How would I go ahead and ‘copy’ the attributes from the first 5 days to the next 5 days so that I have an array with 10 days?

For example if my array is:

and I only have data for days 1…5, how do I duplicate/copy that data for days 6…10 ? (keep the same ‘timestamp’ dimension values but different ‘day’)


#6

Hi Mike,

Sorry about the wait. Here’s an example with two generic dimensions.

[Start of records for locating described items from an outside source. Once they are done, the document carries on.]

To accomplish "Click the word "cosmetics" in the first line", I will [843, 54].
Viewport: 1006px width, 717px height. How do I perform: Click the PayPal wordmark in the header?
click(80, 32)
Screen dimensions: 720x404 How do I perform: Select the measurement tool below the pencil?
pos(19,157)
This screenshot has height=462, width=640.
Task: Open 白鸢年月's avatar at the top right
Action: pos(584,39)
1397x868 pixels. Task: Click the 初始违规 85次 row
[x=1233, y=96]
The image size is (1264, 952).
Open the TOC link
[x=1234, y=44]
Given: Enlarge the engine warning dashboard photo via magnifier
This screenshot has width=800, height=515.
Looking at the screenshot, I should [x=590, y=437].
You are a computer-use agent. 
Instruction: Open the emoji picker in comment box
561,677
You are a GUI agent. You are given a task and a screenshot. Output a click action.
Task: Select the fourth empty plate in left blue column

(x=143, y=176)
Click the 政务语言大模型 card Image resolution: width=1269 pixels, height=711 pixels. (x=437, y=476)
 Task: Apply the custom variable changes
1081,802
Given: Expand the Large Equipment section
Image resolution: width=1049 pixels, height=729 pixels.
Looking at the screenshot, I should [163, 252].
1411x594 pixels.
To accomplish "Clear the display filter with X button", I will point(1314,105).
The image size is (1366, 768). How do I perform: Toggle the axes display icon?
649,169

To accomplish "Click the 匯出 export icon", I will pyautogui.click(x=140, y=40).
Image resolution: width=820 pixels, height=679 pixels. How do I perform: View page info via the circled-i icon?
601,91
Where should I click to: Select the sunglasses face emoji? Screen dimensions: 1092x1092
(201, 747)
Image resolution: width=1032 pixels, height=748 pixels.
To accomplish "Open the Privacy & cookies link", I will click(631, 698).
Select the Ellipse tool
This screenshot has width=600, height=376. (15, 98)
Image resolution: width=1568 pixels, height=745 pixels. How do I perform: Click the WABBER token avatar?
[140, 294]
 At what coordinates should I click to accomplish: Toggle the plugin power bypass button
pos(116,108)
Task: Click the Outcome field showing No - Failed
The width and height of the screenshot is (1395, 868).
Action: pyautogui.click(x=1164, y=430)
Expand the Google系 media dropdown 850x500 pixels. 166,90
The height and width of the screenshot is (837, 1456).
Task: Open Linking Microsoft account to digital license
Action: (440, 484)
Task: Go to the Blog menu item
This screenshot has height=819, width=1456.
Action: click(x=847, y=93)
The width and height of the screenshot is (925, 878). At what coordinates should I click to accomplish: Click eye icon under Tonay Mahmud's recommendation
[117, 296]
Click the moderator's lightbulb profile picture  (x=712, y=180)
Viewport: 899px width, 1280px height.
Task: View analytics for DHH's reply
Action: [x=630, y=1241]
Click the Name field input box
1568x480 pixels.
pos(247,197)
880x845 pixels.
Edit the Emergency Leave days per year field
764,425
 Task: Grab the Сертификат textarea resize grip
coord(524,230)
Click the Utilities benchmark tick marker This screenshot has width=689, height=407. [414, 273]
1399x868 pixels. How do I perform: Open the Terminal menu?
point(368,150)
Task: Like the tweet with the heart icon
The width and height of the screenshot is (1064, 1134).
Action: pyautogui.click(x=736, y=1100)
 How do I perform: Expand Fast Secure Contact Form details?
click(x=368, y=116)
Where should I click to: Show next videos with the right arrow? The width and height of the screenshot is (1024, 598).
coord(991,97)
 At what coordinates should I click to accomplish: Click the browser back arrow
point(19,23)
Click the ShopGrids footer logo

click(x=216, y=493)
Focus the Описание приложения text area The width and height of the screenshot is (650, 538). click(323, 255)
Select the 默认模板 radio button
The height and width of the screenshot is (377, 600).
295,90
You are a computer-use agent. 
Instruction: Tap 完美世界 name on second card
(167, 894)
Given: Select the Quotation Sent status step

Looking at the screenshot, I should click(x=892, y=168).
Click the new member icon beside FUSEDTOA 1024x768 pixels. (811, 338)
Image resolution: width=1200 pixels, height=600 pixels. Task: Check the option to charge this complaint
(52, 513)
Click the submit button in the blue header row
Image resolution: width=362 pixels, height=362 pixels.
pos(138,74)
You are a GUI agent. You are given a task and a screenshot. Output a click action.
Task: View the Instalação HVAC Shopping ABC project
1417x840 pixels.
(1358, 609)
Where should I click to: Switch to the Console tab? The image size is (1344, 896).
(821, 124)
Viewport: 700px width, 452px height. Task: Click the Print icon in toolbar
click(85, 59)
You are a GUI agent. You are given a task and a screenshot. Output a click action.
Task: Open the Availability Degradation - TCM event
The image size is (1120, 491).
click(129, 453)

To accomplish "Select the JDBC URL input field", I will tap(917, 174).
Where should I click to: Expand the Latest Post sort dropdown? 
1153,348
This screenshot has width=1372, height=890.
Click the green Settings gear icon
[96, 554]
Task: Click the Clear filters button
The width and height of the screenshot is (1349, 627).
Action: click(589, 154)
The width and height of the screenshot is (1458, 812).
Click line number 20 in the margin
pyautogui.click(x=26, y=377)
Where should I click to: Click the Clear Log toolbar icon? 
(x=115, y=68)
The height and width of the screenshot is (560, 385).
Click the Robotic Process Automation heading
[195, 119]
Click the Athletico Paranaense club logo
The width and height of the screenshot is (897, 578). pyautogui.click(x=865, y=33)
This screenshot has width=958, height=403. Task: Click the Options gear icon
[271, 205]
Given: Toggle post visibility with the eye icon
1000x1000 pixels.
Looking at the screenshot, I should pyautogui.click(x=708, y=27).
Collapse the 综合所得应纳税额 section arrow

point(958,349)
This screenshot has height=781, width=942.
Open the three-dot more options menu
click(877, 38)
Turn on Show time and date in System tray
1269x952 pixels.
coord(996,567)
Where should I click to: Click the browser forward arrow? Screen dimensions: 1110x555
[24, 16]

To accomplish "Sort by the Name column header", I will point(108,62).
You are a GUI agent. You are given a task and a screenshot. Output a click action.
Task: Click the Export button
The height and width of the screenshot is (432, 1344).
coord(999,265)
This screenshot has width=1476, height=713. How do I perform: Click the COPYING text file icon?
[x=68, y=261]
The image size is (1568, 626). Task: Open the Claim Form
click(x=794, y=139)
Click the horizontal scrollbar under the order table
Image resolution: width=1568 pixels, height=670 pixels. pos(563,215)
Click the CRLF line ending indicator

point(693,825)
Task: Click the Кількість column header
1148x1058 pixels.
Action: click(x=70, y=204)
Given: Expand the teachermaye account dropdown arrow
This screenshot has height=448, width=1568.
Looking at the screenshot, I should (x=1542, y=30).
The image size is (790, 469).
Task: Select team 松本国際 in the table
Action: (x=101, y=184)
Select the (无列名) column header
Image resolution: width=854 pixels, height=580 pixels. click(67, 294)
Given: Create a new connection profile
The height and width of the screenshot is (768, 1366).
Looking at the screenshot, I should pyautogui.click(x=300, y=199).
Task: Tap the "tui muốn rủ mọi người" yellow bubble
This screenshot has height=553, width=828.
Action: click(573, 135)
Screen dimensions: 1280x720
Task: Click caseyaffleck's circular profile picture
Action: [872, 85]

  1. Create array that’s 1 to 10K, squared:
$ iquery -aq "create array foo <val:int64> [x=1:10000,1000,0, y=1:10000,1000,0]"
  1. Fill in the first 1K by 1K square:
$ iquery -anq "store(between(build(foo,x),1,1,1000,1000 ),foo)"
  1. Take the first 1K by 1K square and offset it by 1000,1000, and reinsert it back to coordinates 1001,1001 to 2000,2000:
$ iquery -anq "insert(redimension(apply(foo, new_x, x+1000, new_y, y+1000), <val:int64> [new_x=1:10000,1000,0,new_y=1:10000,1000,0]), foo)"
  1. Observe old versions are still accessible:
$ iquery -aq "aggregate(foo@1, sum(val), count(*))"
i,val_sum,count
0,500500000,1000000

$ iquery -aq "aggregate(foo@2, sum(val), count(*))"
i,val_sum,count
0,1001000000,2000000
  1. Offset and reinsert the last square diagonally again:
$ iquery -anq "insert(redimension(apply( between(foo, 1001,1001,2000,2000 ), new_x, x+1000, new_y, y+1000), <val:int64> [new_x=1:10000,1000,0,new_y=1:10000,1000,0]), foo)"

Redimension is the heavy-duty one-size-fits-all hammer. Not as nimble as it could be. It’s conceivable to write a lighter-weight operator for this kind of translation.
Further, insert works best when adding entire whole new chunks at a time. Inserts less than one chunk are not recommended, will start using up too much room on disk.
That help?


#7

Thanks a lot Alex… Will give it a try.